Types of Diabetes

Diabetes has three types: Type 1, Type 2 and Gestational Diabetes.

Diabetes, scientifically known as diabetes mellitus, is a group of metabolic diseases in which the patient has a high glucose level, i.e. a high blood sugar level. Diabetes can strike anyone and at anytime. Of course, some are more prone to diabetes; however, no one is immune to it.

So, what does it mean to be diagnosed with diabetes? It means that the person has a high blood pressure as they cannot effectively use their blood sugar. This happens due to two main reasons, either the pancreas does not produce enough insulin, or the cells do not respond to the insulin that is produced. Insulin is a hormone in the body that allows the cells in the body to absorb the glucose (sugar) in the blood. An excess of glucose in the body can be toxic, which is why insulin plays such an important part.

The tragic part of diabetes is the fact that it is a chronic disease, which means there is no cure to it. If one is diagnosed with it, they must live with it for the rest of their lives, and learn to manage the condition.

There are three types of Diabetes: Type 1, Type 2 and Gestational Diabetes. Of these, Type 1 and Type 2 are the more common ones.

Type 1:

In this type of Diabetes, the pancreas does not produce enough insulin to absorb the glucose in the blood. This type of Diabetes is often commonly known as "juvenile diabetes". The reason for this is the fact that one is usually born with this condition and/or is diagnosed with it earlier in life, mainly as a child. The reason for the body’s lack of ability to produce insulin is not known. However, in order to compensate for the lack of insulin, the patient must take insulin injections for the rest of their life. If the patient follows a healthy eating plan, does adequate exercise, and takes insulin, he or she can lead a normal life. Approximately 10% of all diabetes cases are Type 1.

Type 2:

This is the most common type of Diabetes. Approximately 90% of all diabetes cases are Type 2. Type 2 diabetes is typically a progressive disease, which means that it will get worse overtime. This disease is usually diagnosed in adulthood and overweight and obese people are at a much higher risk of developing this disease.

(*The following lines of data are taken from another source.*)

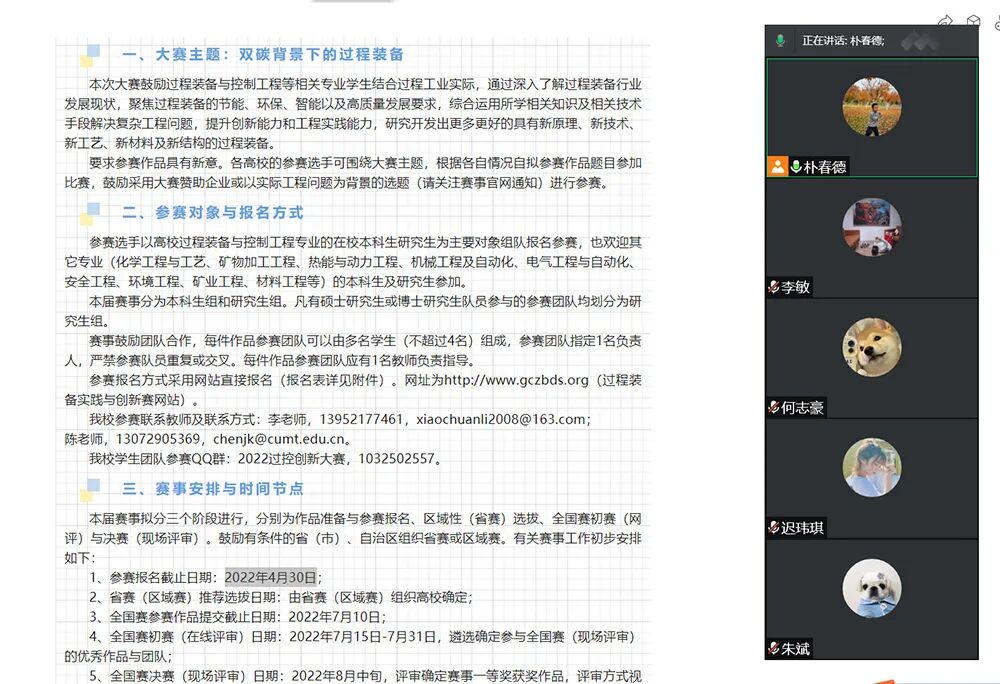Click the dog avatar of 何志豪
The image size is (1000, 684).
click(x=872, y=348)
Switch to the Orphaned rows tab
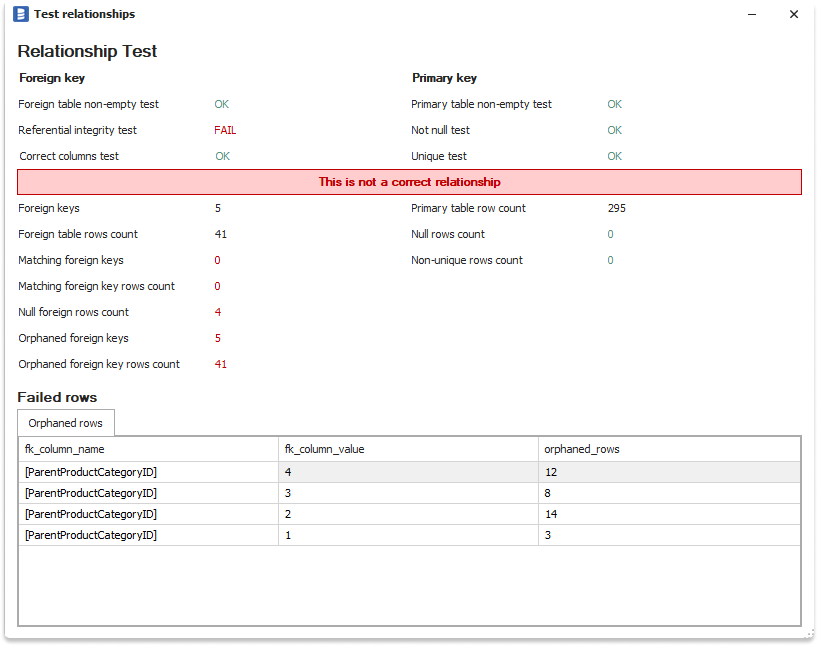 point(66,423)
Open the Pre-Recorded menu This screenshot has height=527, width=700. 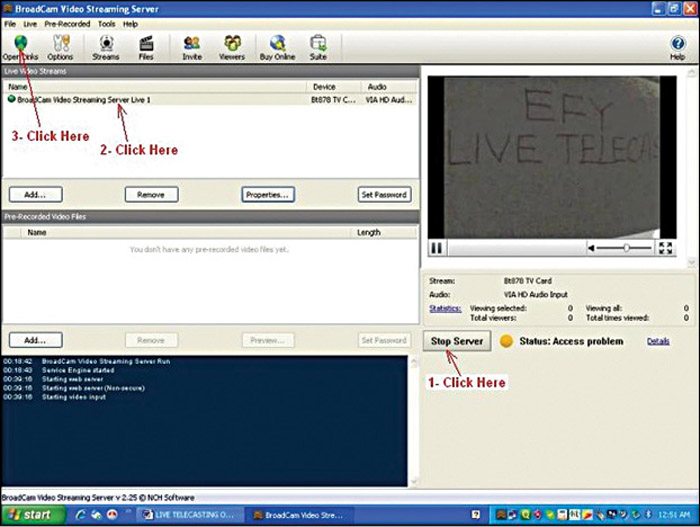[67, 23]
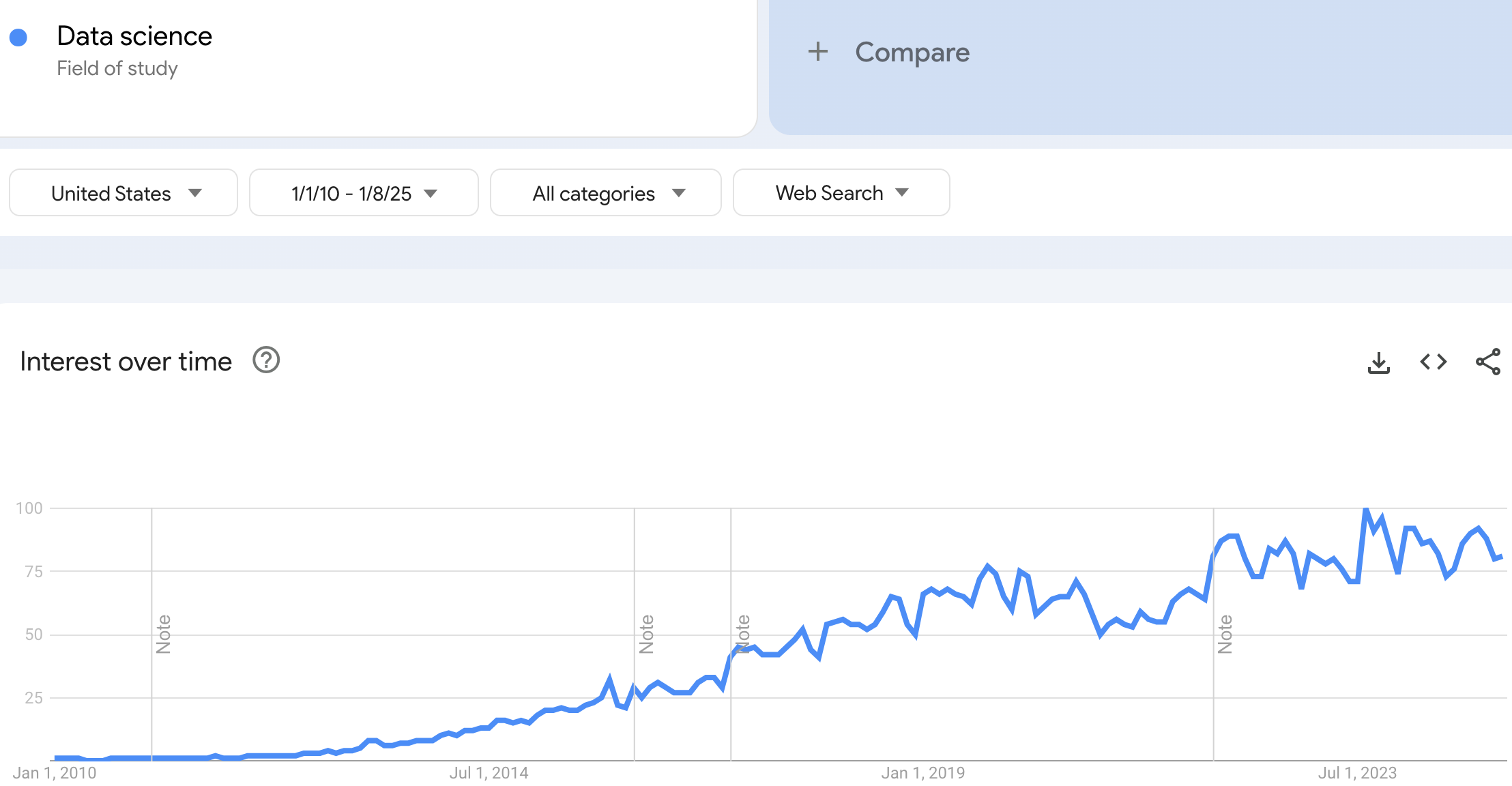Image resolution: width=1512 pixels, height=786 pixels.
Task: Click the Jan 1, 2019 axis label
Action: click(922, 773)
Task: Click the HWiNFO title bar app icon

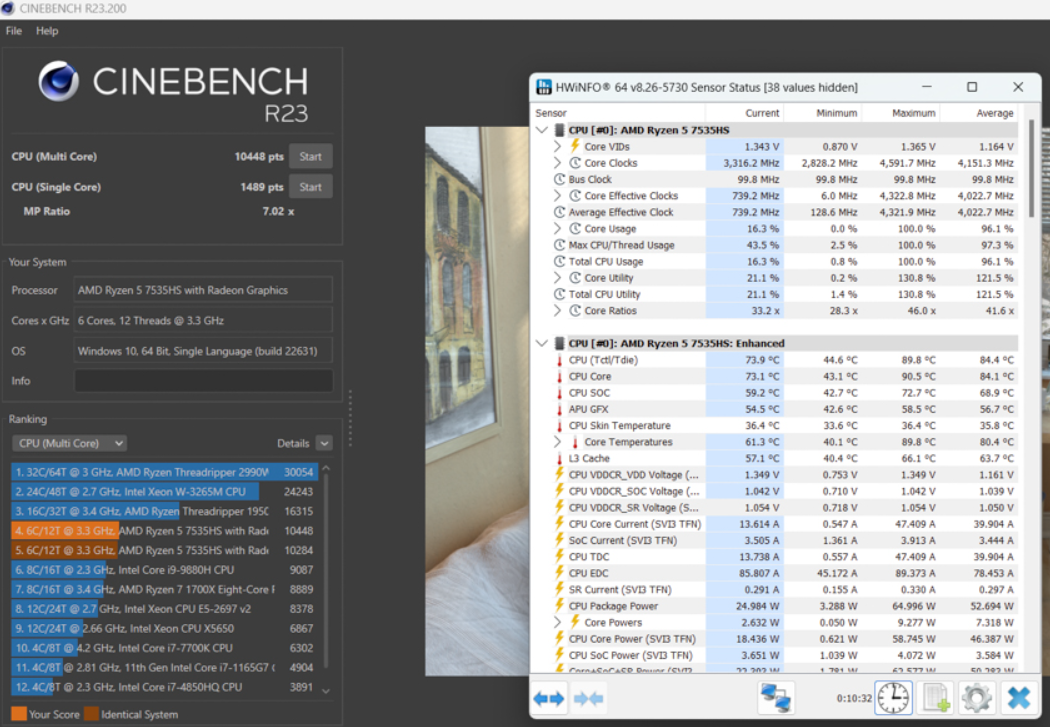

Especially, people with a lot of visceral fat, also known as central obesity, belly fat, or abdominal obesity are at a much higher risk. The reason for this is that being overweight causes the body to release chemicals that can destabilize the body's cardiovascular and metabolic systems; hence leading to an imbalance in the body’s hormones. Furthermore, the risk of developing type 2 diabetes increases as we get older. Additionally, if one has a family history of diabetes, they are at an even higher risk of developing type 2 diabetes. However, one can live with type 2 diabetes, by eating healthy, doing exercise, and managing their blood glucose level. Depending on the blood sugar level, one might also have to take insulin injections.

Gestational Diabetes:

This is the rarest of the diabetes types. This type only affects females during pregnancy. The woman might have acceptable amounts of glucose levels before pregnancy, but might find that she has increased amounts of glucose levels during pregnancy. The majority of gestational diabetes patients can control their diabetes with exercise and diet. However, if left unchecked, gestational diabetes can cause complications during childbirth. Furthermore, gestational diabetes may precede development of type 2 DM.